DK Science: Acoustics

The science of how sound behaves, especially when it travels through our everyday world, is called acoustics. Sound waves normally travel in straight lines directly outwards from their source, but they do not always travel in that way. An object standing in the path of a sound wave can affect its movement. When a sound wave hits a hard object, the sound reflects back towards the source in the form of an ECHO. When soft objects get in the way, they can ABSORB the sound and stop it from travelling any further.
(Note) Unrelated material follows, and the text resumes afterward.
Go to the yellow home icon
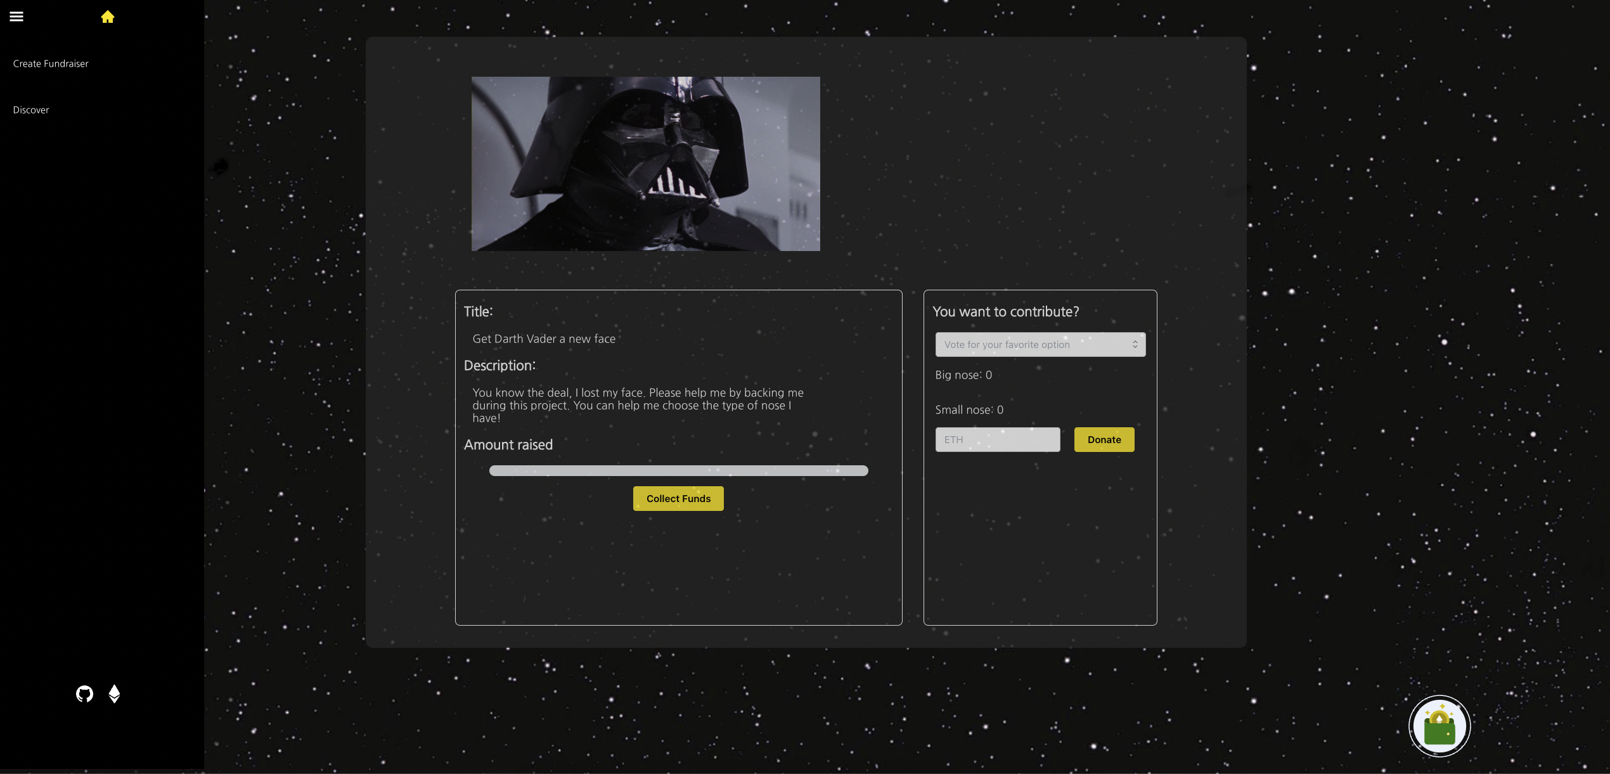Screen dimensions: 1610x774 pyautogui.click(x=107, y=17)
Scientists use sound reflection and absorption to investigate places that they cannot visit, such as the depths of oceans and the interior of the Earth.

HOLLYWOOD BOWL

The Hollywood Bowl is a famous, open-air amphitheatre in California, USA. An amphitheatre is a bowl-shaped place that reflects sound naturally and evenly into the landscape around it. The Hollywood Bowl was carved into the side of a mountain at Bolton Canyon in the 1920s and can seat 20,000 people.

CONCERT HALL

Music must sound clear in an auditorium, no matter where people are sitting in the audience. It should sound the same whether the hall is full or nearly empty. The curved shapes in modern concert halls are designed to help distribute the sound evenly to every seat in the auditorium.

ECHOES

If you shout at a distant wall, you can hear your voice return as a reflected sound wave, or echo. When the reflected sound wave has to travel some distance, it takes time to return and you hear it separately from the original sound. Sound waves that reflect off nearer objects return almost instantly. Our brains blend these waves with the original sound and we hear no echo.

ECHOLOCATION

Like many other sea creatures, dolphins use sound to find their way around, locate their companions, and discover sources of food. The clicking sounds they make are reflected back from the seabed and objects around them and are picked up by the dolphins’ long, bony heads. Using echoes to find things is known as echolocation.

EXPLORING WITH SONAR

The depth of the ocean can be measured using SONAR (SOund Navigation And Ranging). A loudspeaker under the ship sends down a beam of high-frequency ultrasound. Echoes of the sound waves are detected by hydrophone (underwater microphone) as they bounce back up.

ABSORPTION

Hard objects reflect sounds, but soft materials absorb sounds and silence them. When sound waves reach a soft material, their energy is soaked up and they travel no further. Things that absorb sound can be useful for reducing noise. Trees are sometimes planted by motorways so that their leaves will reduce the sound of traffic. Walls can be padded with soft materials to stop sound from travelling through them.

ANECHOIC CHAMBER

Engineers test loudspeakers and audio equipment in specially designed laboratories called anechoic chambers. The walls and ceiling are covered by spikes of soft foam that absorb sound and stop any echoes and reverberations (very fast echoes). Sounds made inside an anechoic chamber sound very dull or “dead”, which is why the chambers are also called “dead rooms”.